«A Mother’s Love and Hate»

Forschungskolloquium Philosophie: Vortrag von Prof. Dr. Marina Martinez Mateo (München) zum Spannungsverhältnis von Fürsorge und Gewalt

Datum: 5. November 2024
Zeit: 18.15 Uhr bis 19.45 Uhr
Ort: Uni/PH-Gebäude, Raum 3.B48 (3. OG)

Der Idee von Care oder Fürsorge scheint heute ein transformatives, gar utopisches Potenzial zugeschrieben zu werden: Die Instituierung einer «Caring Economy» soll die Kälte des Marktes überwinden, die Entwicklung einer «Caring Democracy» dem Formalismus der repräsentativen Demokratie entgegen stehen; die Klimakatastrophe soll abgewehrt werden, indem wir einen fürsorglichen Umgang mit nichtmenschlichen Formen des Lebens erlernen, und die patriarchale Form der Familie soll durch freie und offene Verbindungen unbegrenzter Fürsorge ersetzt werden – um nur einige der Diskussionsstränge der letzten zwanzig Jahre zu nennen.
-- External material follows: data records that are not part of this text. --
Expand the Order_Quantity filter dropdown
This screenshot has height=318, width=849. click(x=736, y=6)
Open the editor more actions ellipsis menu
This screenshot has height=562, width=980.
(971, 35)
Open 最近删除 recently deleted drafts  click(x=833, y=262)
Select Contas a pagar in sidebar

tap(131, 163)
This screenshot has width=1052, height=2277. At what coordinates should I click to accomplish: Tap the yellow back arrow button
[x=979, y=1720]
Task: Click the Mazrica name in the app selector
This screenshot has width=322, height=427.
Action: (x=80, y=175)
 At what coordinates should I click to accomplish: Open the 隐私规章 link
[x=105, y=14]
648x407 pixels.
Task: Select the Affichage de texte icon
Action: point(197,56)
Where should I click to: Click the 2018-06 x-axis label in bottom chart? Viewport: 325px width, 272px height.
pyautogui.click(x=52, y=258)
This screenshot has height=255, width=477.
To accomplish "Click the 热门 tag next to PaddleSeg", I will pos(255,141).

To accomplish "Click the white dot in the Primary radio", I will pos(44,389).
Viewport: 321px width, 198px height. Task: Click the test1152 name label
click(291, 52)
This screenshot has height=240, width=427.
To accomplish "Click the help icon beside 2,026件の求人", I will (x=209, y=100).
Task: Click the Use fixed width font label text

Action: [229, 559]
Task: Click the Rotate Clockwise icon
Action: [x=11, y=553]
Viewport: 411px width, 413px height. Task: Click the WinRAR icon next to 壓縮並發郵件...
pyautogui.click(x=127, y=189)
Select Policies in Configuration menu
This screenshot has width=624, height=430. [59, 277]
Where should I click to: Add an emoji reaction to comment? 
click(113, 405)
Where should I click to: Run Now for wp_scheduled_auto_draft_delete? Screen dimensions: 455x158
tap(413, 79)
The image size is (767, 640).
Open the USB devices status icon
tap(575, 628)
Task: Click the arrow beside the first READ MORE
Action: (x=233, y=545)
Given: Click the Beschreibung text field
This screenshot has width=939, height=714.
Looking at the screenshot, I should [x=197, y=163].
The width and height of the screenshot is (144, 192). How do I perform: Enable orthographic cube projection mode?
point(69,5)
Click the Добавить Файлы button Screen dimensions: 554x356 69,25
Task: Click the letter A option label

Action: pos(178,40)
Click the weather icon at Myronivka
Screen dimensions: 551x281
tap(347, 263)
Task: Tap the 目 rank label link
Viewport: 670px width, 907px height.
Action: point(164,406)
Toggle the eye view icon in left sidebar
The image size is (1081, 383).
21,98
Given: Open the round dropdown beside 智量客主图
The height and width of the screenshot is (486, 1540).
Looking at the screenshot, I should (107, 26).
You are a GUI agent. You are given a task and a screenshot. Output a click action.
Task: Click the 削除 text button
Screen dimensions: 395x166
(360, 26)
Dabei aber, so soll im Vortrag gezeigt werden, wird Fürsorge oder Care schnell zum leeren Platzhalter für die Vorstellung von besseren Verhältnissen, der erstens nicht den Ambivalenzen und Komplexitäten von Fürsorgebeziehungen gerecht wird und dadurch zweitens zu einer Idealisierung einer Subjektivität der Fürsorge (der Figur der «Mutter») führt. Dem entgegen soll im Vortrag explorativ (in kritischer Auseinandersetzung mit Donald Winnicott, Jessica Benjamin, Adrienne Rich und Toni Morrison) dem inneren Zusammenhang von Fürsorge und Gewalt nachgegangen werden, um einen Begriff von Fürsorge zu entwickeln, der sein Potenzial aus der Arbeit an diesen Ambivalenzen gewinnt.

Marina Martinez Mateo ist Juniorprofessorin für Medien- und Technikphilosophie an der Akademie der Bildenden Künste in München. 2016 wurde sie am Institut für Philosophie der Goethe-Universität Frankfurt promoviert – ihre Dissertation ist 2018 unter dem Titel Politik der Repräsentation. Zwischen Formierung und Abbildung erschienen. Derzeit forscht sie zum Verhältnis von Philosophie und Rassismus und zum Verhältnis von Technologie und Ästhetik. Zudem arbeitet sie an einem Buchprojekt mit dem Titel Fürsorge und Reproduktion. Zu einer kritischen Theorie der Familie.

Flyer Forschungskolloquium Philosophie HS 2024

Im Forschungskolloquium präsentieren eingeladene Referent:innen philosophische Themen und stellen sie zur Diskussion. Die Veranstaltungen richten sich an Forschende, Studierende und an ein fachlich interessiertes Publikum.

Die Teilnahme ist kostenlos. Es ist keine Anmeldung erforderlich.